__YOUR ASSIGNMENT__:
Only lines containing the string "computer" belong in the answer; find them in the records and copy them.

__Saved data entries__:

- Opening Delimiter -

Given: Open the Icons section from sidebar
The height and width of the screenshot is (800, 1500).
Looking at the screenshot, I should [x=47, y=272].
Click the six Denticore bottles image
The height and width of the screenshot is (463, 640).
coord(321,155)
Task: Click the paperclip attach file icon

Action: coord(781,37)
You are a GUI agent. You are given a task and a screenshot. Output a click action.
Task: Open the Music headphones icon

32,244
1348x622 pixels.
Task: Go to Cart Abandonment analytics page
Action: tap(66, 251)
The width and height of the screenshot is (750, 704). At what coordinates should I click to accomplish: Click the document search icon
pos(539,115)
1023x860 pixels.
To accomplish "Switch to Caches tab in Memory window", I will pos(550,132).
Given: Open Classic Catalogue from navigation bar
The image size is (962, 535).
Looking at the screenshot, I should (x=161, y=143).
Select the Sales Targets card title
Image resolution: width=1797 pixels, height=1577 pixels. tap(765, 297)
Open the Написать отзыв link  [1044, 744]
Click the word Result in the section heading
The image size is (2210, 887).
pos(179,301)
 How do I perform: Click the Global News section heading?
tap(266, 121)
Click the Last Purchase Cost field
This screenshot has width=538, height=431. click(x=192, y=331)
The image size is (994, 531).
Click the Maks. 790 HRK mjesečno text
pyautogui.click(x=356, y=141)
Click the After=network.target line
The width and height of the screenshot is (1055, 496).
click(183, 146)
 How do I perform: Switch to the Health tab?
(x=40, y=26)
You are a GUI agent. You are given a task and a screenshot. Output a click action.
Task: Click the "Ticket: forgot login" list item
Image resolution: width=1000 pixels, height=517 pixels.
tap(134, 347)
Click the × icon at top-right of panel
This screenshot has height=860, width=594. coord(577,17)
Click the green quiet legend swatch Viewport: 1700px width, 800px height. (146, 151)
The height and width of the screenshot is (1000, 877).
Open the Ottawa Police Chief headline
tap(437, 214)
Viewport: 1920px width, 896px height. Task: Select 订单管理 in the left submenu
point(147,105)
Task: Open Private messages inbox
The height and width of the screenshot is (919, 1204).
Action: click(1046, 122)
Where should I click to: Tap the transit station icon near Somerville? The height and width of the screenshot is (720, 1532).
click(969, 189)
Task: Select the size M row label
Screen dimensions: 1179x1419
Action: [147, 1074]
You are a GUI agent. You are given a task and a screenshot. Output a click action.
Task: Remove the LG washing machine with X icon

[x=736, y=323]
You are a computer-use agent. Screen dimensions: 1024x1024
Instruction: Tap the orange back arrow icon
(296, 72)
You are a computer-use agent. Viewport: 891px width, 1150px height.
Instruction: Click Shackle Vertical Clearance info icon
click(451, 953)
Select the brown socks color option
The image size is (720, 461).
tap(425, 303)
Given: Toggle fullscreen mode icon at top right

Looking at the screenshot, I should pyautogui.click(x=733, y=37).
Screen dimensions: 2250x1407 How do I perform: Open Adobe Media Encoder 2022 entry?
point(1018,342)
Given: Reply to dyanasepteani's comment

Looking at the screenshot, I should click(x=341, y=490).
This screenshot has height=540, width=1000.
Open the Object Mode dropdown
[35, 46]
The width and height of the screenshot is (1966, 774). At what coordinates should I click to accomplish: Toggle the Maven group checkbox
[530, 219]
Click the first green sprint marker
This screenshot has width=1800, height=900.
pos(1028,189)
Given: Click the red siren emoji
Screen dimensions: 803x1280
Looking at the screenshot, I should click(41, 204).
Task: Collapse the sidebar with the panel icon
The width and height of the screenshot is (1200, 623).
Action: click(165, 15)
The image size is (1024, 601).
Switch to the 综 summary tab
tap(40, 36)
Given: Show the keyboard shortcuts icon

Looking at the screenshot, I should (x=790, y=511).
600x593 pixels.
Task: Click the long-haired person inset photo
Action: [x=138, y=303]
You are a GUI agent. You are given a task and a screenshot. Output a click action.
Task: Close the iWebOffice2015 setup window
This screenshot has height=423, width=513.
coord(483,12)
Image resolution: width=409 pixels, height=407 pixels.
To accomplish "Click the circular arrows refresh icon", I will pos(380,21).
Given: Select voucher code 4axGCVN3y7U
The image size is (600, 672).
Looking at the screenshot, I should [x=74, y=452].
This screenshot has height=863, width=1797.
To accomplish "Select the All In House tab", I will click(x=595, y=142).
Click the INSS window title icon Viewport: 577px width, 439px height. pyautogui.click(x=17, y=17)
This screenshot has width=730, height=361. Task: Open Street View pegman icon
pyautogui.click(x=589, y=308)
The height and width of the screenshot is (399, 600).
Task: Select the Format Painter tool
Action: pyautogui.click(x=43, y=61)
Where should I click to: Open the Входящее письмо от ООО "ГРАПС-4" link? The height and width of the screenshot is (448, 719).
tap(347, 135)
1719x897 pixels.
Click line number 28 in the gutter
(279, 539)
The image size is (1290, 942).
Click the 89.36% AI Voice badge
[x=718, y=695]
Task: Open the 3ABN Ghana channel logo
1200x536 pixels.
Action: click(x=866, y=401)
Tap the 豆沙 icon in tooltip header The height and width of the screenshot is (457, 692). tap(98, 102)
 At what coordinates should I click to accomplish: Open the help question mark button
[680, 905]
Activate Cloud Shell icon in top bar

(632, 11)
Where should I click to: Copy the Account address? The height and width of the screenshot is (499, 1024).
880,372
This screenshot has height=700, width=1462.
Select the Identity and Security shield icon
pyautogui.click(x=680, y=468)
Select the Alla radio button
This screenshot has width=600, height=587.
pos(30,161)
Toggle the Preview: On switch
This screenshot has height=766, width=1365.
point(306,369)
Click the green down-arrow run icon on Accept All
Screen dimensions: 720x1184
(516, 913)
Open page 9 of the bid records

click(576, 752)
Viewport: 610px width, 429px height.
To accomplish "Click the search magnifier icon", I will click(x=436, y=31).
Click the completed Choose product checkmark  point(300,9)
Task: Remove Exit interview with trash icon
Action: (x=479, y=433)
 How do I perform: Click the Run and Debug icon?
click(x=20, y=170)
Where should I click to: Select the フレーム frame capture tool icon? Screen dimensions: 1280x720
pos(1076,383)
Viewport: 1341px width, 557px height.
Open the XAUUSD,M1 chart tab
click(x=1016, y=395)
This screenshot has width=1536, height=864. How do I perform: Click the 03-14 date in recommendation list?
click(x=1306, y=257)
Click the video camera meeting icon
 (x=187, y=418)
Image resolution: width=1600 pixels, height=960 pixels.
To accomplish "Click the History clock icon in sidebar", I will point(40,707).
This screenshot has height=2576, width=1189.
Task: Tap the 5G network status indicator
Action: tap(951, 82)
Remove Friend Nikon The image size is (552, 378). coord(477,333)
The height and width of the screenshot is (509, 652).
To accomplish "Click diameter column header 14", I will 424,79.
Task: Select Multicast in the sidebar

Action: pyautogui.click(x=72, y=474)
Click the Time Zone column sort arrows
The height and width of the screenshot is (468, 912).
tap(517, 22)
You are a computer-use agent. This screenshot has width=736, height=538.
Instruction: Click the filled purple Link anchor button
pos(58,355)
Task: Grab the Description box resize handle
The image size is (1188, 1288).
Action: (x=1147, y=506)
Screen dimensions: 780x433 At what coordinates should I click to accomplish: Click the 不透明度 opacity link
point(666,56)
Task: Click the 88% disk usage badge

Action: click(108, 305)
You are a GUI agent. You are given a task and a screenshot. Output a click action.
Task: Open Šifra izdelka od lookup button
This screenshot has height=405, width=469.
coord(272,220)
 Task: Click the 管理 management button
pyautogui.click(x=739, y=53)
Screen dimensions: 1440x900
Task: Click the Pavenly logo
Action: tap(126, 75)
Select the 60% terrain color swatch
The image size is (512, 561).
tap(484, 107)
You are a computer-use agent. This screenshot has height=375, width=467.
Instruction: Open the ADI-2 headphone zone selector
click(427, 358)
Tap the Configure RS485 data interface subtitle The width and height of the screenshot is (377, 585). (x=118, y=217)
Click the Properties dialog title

- Closing Delimiter -

__PROBLEM SOLUTION__:
You are a computer-use agent. Screen dimensions: 1024x1024
You are a computer-use agent. Viewport: 891px width, 1150px height.
You are a computer-use agent. This screenshot has width=736, height=538.
You are a computer-use agent. This screenshot has height=375, width=467.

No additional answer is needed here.